What you are asked to do:
Report, from the records below, every line where the word "screenshot" appears.

Data provided:
• • •

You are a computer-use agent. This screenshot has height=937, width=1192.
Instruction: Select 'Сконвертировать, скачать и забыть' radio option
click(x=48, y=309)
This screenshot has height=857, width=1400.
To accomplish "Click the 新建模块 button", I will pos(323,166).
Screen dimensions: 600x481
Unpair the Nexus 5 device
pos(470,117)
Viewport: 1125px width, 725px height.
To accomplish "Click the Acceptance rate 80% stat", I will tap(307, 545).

• • •

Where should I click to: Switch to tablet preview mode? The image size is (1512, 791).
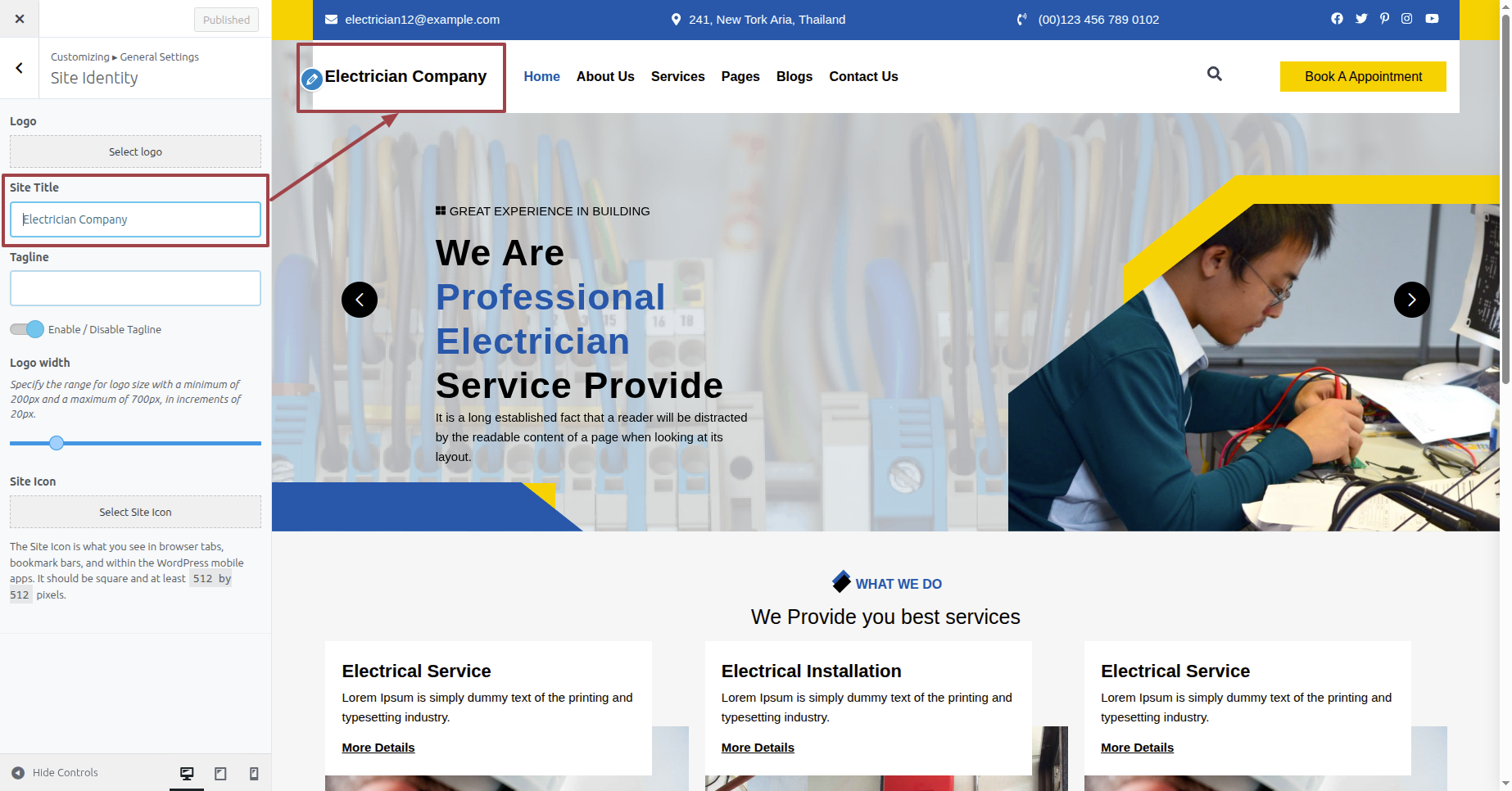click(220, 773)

• • •

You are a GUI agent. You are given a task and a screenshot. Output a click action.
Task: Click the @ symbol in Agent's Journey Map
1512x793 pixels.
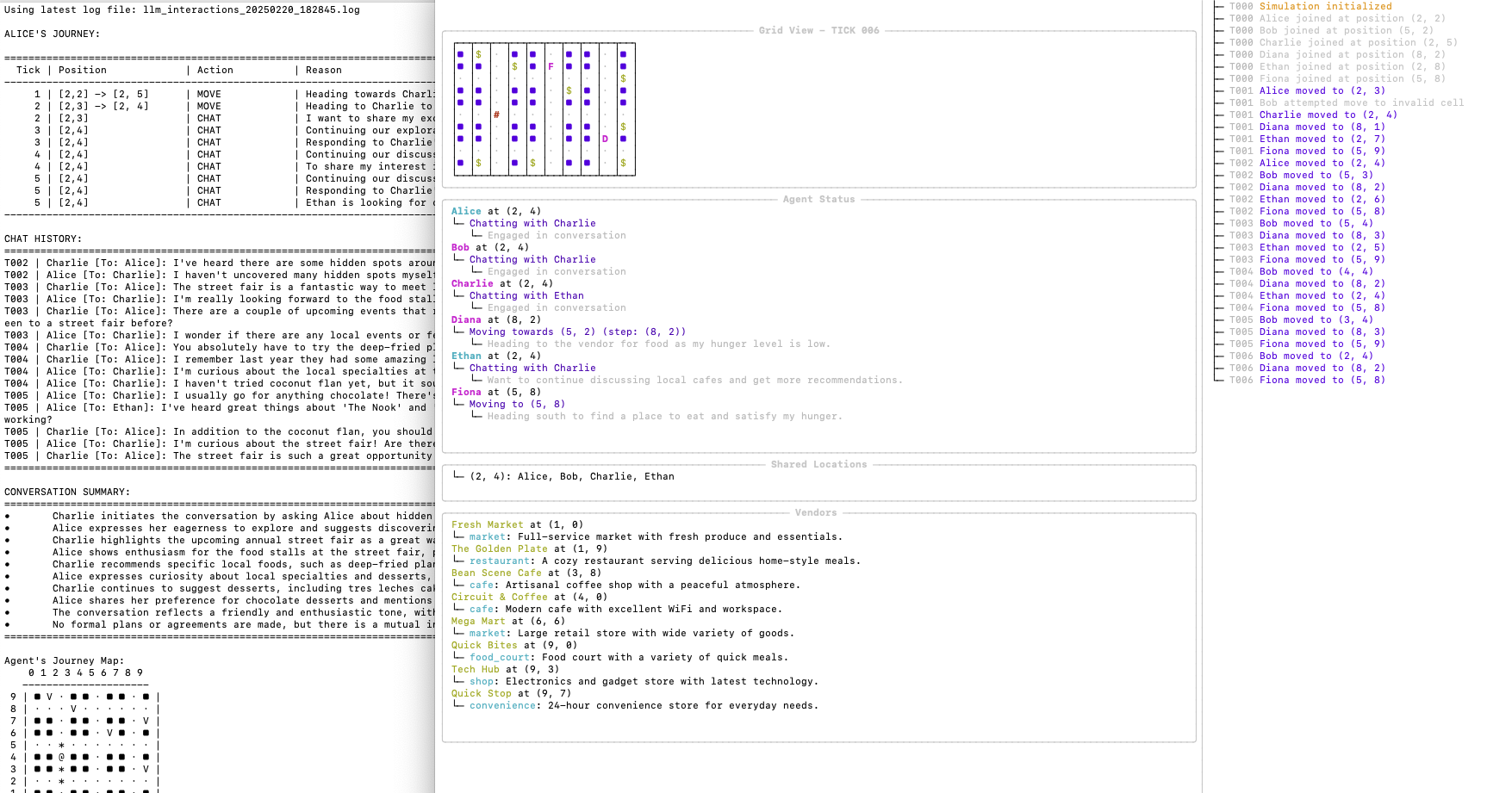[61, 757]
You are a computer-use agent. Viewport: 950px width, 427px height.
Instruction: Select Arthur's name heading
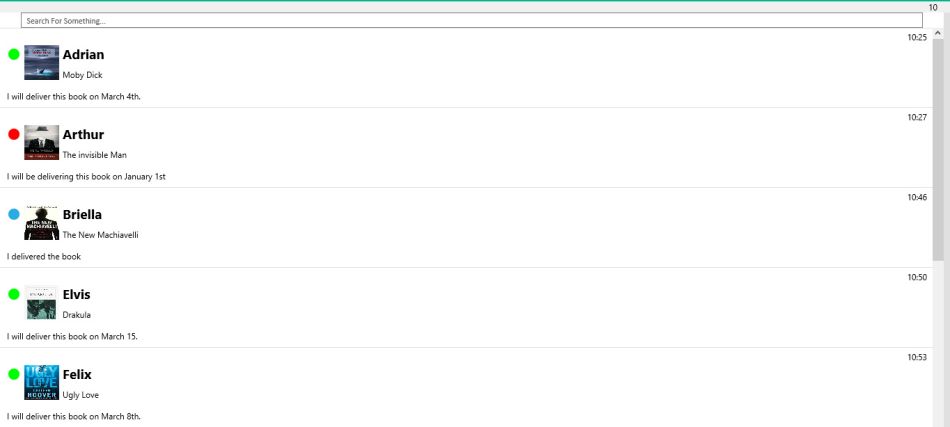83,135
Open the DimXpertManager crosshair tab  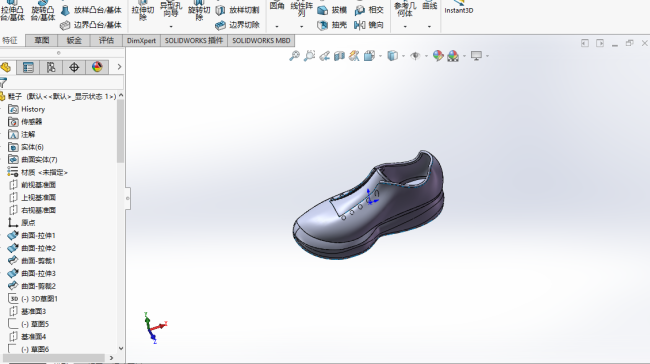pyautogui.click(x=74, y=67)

• • •

Response to the exercise:
You are a computer-use agent. This screenshot has height=937, width=1192.
This screenshot has height=857, width=1400.
You are a GUI agent. You are given a task and a screenshot. Output a click action.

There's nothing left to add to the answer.